Return each line of the items below that contains the word "screenshot", matching case exactly.

Screen grounding examples:
▼

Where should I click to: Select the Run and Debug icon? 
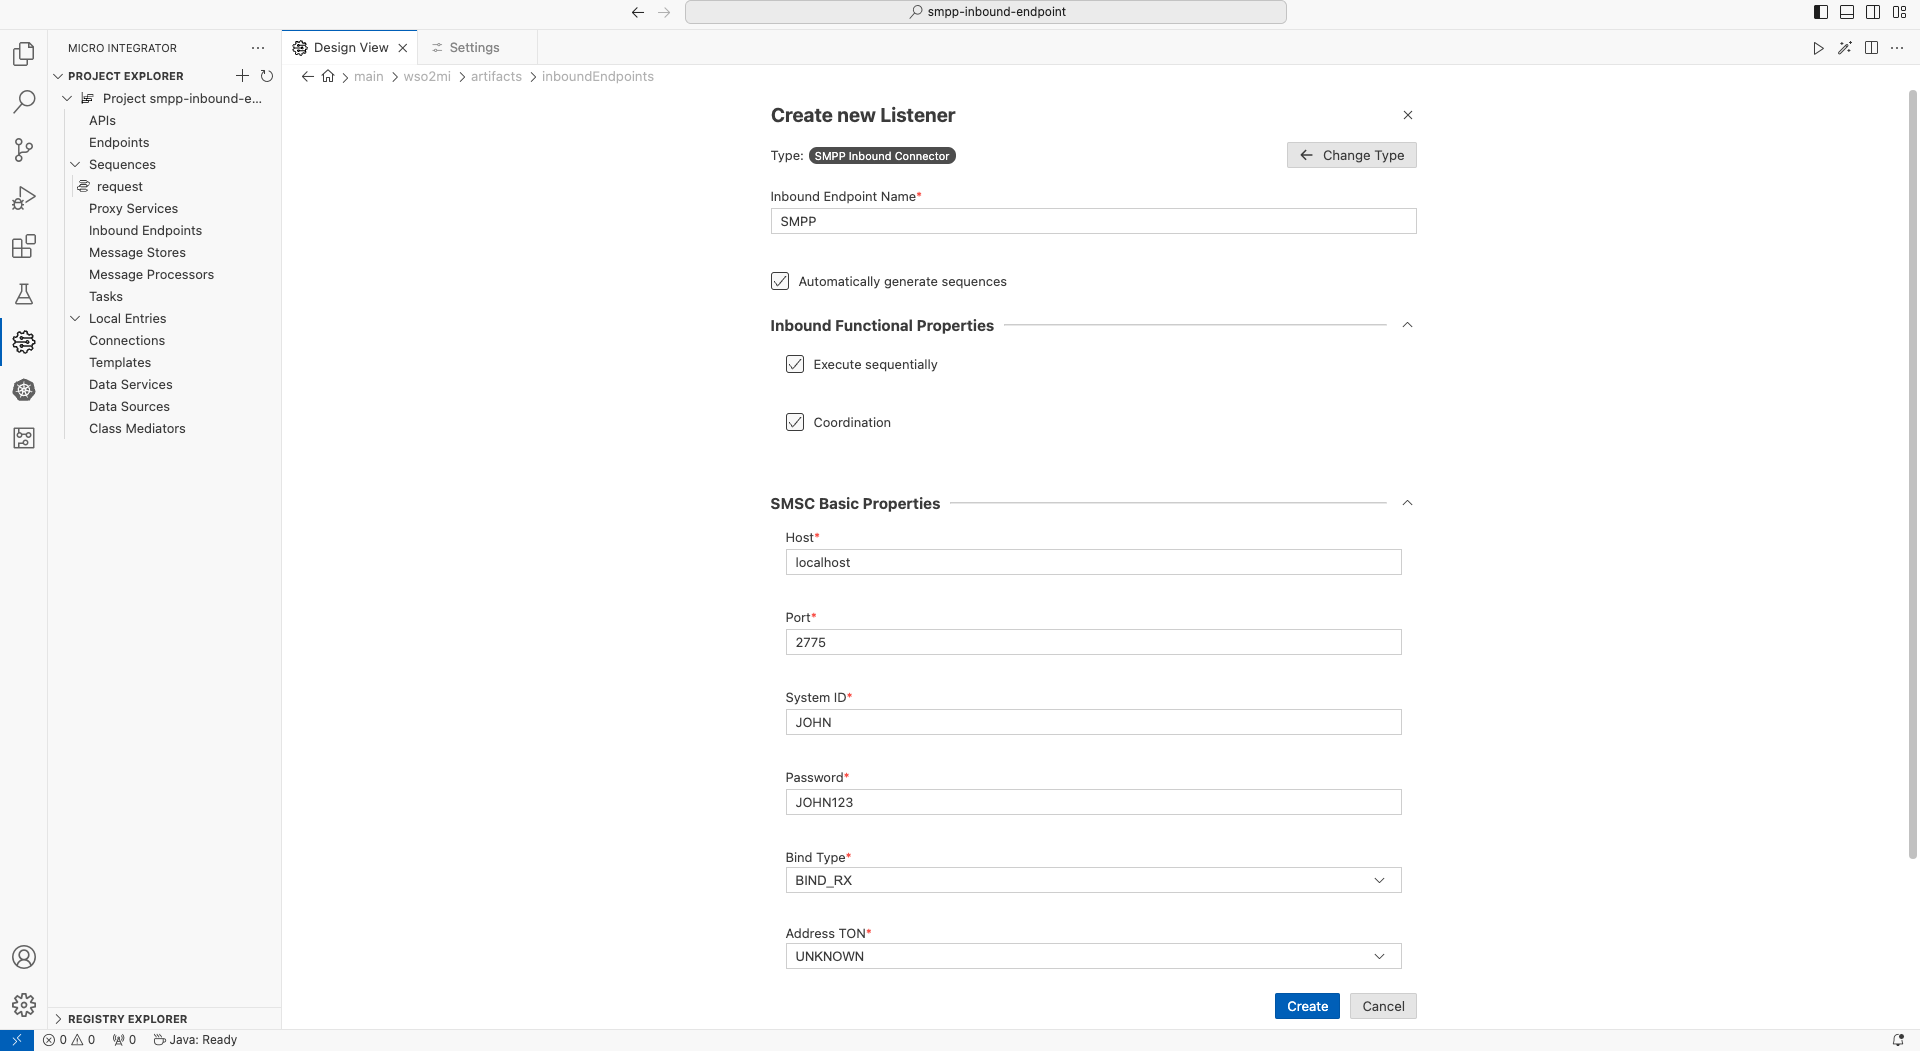pos(24,197)
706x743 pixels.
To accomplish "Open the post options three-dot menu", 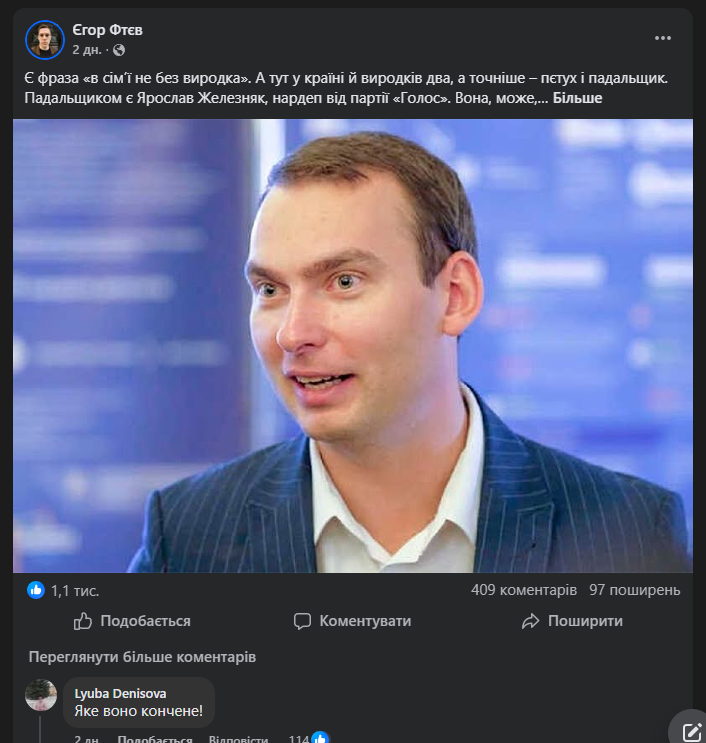I will point(663,38).
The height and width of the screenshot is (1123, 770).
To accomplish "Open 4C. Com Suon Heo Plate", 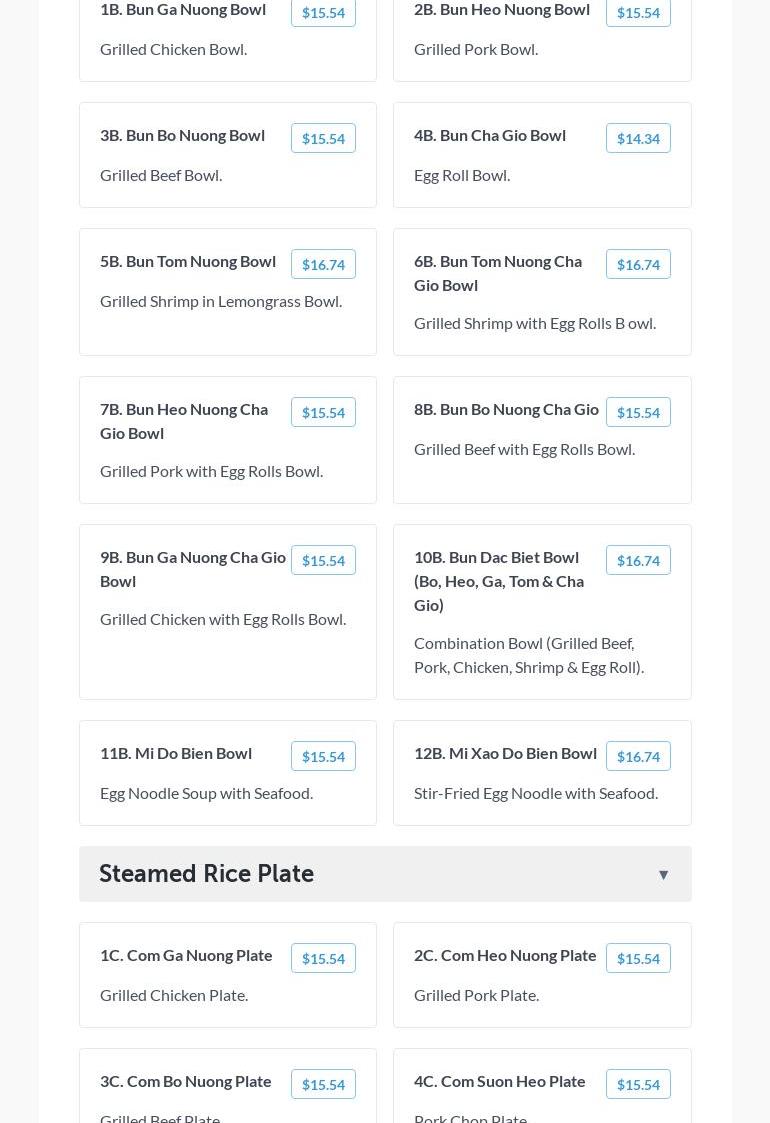I will point(500,1081).
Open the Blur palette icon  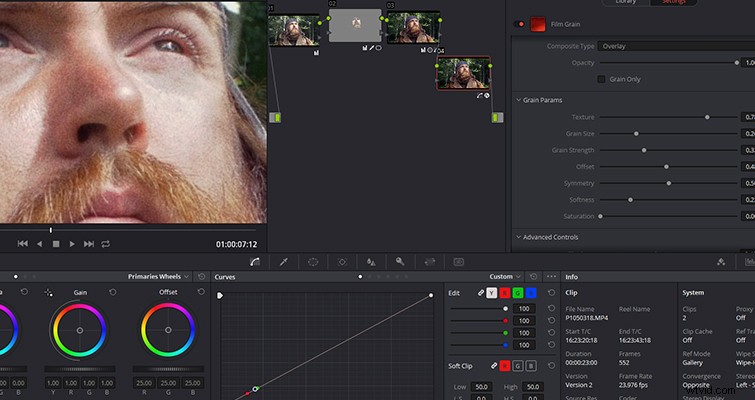(371, 262)
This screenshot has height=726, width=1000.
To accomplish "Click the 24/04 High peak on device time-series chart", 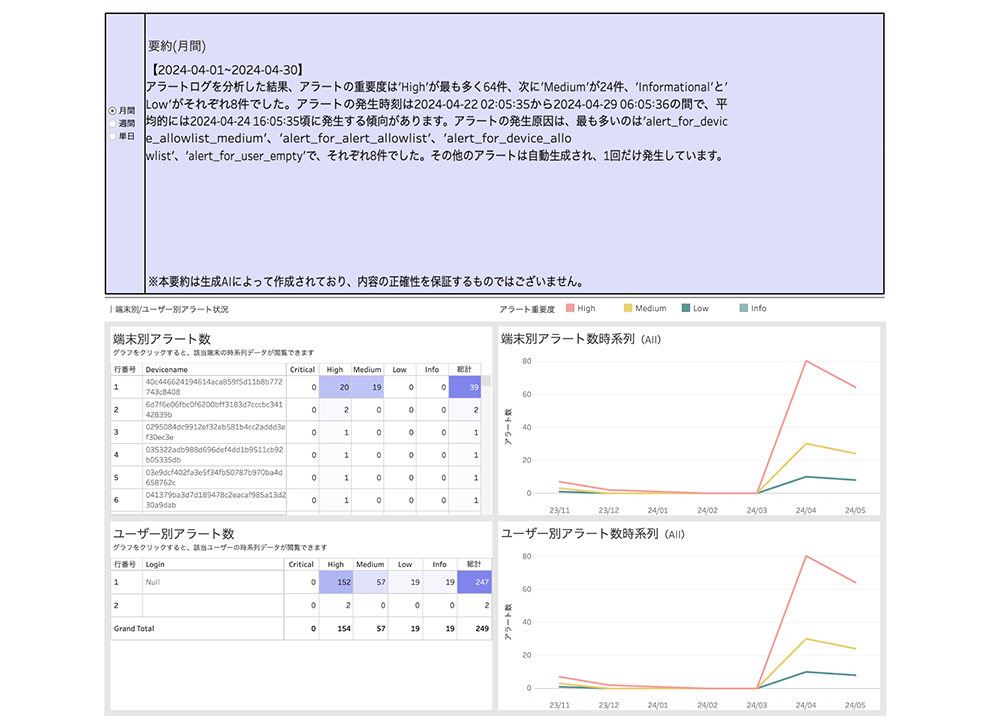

▲

**COMPLETED EXERCISE:**
The height and width of the screenshot is (1123, 770).
This screenshot has height=726, width=1000.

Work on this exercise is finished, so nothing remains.